Selected text =
=== Begin Enclosure ===
Advertising can lead to doctor shopping: “obtaining controlled substances from multiple healthcare practitioners without their knowledge of other prescriptions.” Patients manipulate the system to get extra drugs.
Doctor shopping involves visiting multiple doctors and providing false information to obtain multiple prescriptions. People lie about symptoms, deny receiving previous medications, omit information, purposely injure themselves, claim they lost previous prescriptions, or commit other forms of deception.
This short YouTube video exemplifies the issue:
A doctor friend tells the story of her patients who doctor shop. If she doesn’t provide the prescription they want, they find someone who will.
The lesson to be learned: don’t believe everything you read.
ABUSE AND ADDICTION
While most individuals who are prescribed a medication follow the direction of their physician, use the medication as directed, and stop the medication at the appropriate time, there is also a risk of addiction or misuse associated with prescription drugs.
Users discover that a prescribed medication causes them to experience ‘pleasant’ feelings they don’t want to give up. They crave the effects of the prescription drug, both physically and psychologically, and begin to use it in ways that weren’t prescribed. The most commonly abused prescription drugs are opioid painkillers, anti-anxiety agents, sedatives, and stimulants.
After breaking my arm, I was given a prescription for pain. With no medication, the pain returned and there was depression. Those symptoms disappeared in a few days, but the outcome could have been different had I made other choices.
According to the National Library of Health:
One-quarter of the prescription drugs sold in the United States are used by the elderly, often for problems such as chronic pain, insomnia, and anxiety. The prevalence of abuse may be as high as 11 percent with female gender, social isolation, depression, and history of substance abuse increasing risk.
Screening instruments for prescription drug abuse have not been validated in the geriatric population. Benzodiazepines, opiate analgesics, and some skeletal muscle relaxants may result in physical dependence; however, tolerance, withdrawal syndrome, and dose escalation may be less common in older patients.
=== End Enclosure ===
Provided data =
=== Begin Enclosure ===
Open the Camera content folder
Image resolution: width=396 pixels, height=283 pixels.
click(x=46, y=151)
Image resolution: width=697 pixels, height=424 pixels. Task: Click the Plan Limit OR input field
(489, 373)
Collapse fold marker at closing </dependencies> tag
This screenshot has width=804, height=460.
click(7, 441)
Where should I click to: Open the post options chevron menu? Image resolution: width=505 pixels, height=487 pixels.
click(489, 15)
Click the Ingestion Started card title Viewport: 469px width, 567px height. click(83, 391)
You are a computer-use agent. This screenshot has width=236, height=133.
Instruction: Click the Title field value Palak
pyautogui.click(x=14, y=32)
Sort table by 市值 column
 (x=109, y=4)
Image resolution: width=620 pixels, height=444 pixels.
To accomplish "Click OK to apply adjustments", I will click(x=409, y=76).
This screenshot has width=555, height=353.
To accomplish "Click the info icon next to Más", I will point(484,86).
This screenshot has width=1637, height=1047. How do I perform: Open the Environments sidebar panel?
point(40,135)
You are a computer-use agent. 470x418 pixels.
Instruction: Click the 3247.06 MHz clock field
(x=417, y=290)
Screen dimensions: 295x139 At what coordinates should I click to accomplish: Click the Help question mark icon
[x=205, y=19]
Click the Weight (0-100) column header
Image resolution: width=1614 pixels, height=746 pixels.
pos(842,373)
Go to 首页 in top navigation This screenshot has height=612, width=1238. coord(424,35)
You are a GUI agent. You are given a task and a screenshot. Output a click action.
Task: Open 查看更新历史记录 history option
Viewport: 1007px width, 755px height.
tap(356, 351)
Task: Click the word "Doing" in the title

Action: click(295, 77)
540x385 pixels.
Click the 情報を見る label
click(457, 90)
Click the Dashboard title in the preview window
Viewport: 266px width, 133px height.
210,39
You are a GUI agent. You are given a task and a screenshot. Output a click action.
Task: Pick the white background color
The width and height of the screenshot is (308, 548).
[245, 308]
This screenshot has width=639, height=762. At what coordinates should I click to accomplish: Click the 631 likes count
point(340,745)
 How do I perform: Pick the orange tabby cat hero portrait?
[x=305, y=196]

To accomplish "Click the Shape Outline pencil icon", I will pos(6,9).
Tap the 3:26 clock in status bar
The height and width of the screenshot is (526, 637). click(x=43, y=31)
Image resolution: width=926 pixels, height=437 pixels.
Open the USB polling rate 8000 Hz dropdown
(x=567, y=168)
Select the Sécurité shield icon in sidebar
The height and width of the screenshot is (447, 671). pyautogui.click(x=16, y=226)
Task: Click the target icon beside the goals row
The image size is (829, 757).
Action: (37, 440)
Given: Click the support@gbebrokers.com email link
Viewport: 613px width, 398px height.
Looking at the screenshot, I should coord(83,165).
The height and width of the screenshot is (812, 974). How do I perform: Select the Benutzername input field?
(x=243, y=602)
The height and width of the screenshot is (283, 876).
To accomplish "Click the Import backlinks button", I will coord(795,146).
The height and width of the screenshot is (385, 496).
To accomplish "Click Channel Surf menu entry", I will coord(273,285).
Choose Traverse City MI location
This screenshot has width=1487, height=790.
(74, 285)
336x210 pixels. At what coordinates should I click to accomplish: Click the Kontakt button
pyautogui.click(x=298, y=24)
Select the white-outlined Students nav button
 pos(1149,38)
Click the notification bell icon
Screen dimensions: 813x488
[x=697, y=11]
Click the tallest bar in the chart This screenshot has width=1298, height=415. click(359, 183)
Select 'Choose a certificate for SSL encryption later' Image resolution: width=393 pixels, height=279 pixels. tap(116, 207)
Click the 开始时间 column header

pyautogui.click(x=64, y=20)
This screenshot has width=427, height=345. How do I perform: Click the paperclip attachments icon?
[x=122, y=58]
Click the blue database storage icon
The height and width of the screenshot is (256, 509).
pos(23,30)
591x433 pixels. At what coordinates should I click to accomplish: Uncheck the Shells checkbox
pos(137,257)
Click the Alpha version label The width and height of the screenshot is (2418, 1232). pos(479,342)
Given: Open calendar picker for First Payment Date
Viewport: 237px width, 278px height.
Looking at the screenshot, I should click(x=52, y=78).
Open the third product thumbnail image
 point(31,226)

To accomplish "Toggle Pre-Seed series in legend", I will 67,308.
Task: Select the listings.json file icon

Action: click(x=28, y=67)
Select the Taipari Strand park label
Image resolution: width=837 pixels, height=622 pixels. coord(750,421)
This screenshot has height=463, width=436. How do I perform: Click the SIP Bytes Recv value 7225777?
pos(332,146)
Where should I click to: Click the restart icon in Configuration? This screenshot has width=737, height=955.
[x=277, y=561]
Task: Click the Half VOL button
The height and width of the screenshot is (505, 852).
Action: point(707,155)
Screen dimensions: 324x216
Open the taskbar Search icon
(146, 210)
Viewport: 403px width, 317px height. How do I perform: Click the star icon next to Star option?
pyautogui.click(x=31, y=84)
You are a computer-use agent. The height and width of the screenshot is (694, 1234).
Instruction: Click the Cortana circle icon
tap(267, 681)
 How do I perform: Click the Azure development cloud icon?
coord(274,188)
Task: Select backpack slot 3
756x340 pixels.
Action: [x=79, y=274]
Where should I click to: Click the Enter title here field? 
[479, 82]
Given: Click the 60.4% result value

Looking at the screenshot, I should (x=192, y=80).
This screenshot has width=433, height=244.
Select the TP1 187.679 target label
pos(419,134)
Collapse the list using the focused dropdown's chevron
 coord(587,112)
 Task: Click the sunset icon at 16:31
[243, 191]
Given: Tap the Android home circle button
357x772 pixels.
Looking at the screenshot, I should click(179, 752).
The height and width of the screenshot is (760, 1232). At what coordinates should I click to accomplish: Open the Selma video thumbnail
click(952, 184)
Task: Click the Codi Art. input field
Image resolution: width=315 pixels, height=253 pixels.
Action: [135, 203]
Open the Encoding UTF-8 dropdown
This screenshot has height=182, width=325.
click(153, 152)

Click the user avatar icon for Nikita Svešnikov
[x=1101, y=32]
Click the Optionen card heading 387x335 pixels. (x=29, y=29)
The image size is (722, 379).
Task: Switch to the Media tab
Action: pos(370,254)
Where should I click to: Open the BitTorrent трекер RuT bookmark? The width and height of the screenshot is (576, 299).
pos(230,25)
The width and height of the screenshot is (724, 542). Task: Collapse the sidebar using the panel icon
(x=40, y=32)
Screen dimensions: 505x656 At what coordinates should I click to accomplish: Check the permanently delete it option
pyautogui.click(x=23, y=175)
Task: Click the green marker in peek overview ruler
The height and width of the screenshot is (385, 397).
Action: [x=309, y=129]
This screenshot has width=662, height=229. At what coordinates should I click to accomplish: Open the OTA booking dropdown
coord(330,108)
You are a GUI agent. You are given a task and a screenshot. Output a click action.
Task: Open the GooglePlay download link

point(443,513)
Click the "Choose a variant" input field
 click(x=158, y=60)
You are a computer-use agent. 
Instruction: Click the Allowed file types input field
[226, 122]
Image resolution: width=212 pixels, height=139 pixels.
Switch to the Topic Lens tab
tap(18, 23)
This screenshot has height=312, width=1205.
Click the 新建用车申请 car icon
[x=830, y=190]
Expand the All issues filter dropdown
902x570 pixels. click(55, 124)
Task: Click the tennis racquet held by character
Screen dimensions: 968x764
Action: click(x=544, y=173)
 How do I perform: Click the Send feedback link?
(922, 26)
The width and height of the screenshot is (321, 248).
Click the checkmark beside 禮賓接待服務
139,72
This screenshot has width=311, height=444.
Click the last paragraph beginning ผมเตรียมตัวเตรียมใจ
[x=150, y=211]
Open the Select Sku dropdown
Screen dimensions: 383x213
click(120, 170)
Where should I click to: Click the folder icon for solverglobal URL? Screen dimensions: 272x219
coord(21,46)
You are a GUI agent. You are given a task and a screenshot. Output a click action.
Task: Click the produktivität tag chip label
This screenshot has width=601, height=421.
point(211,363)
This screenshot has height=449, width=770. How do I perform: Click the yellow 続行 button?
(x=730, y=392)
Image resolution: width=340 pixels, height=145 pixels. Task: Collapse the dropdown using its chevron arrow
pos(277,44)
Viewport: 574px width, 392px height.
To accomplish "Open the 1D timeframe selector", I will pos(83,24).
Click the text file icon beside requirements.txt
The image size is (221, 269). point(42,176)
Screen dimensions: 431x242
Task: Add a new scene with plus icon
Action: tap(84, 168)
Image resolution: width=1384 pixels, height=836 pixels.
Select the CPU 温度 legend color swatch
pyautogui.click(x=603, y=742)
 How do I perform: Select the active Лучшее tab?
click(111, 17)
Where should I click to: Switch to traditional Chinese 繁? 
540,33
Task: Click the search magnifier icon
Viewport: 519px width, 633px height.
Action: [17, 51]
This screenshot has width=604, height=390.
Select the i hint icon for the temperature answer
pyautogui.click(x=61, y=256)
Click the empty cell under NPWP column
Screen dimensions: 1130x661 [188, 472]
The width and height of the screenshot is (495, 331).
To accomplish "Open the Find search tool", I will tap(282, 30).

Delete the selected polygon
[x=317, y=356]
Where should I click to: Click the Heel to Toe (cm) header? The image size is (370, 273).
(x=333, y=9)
=== End Enclosure ===
Activity = Pick up the text on prescription drug abuse and doctor shopping where it ends, continuing after its last sentence. The records are separate from the text on prescription drug abuse and have nothing to do with it.

Answer section =
This increase is driven by opioid misuse. True, older and younger adults are vulnerable, but it is also driven by the unique challenges of pain management in an aging population.
Up to this point, though, researchers have been unable to determine an exact reason for the development of prescription addiction.
Lesson learned: Be aware!
The Rebound Effect and Habituation
Two side effects of taking drugs whether prescribed by a doctor or bought at a pharmacy are the rebound effect and habituation.
The rebound effect is the increased production of negative symptoms as the drug’s effect decreases and the person no longer responds to it. The condition being treated tends to come back stronger and the drug loses its effectiveness. So, the inclination is to keep taking the drug, or more of it, to avoid the discomfort.
Habituation is the process whereby the body becomes used to a certain amount of a drug and needs more to make a difference. Tolerance to the effects of a drug is acquired through continued use and there is a decrease in responsiveness upon repeated exposure to the drug.
I had migraine headaches and was prescribed medication. It worked really well the first few times, but very soon I had to take more, more often, to manage the headaches.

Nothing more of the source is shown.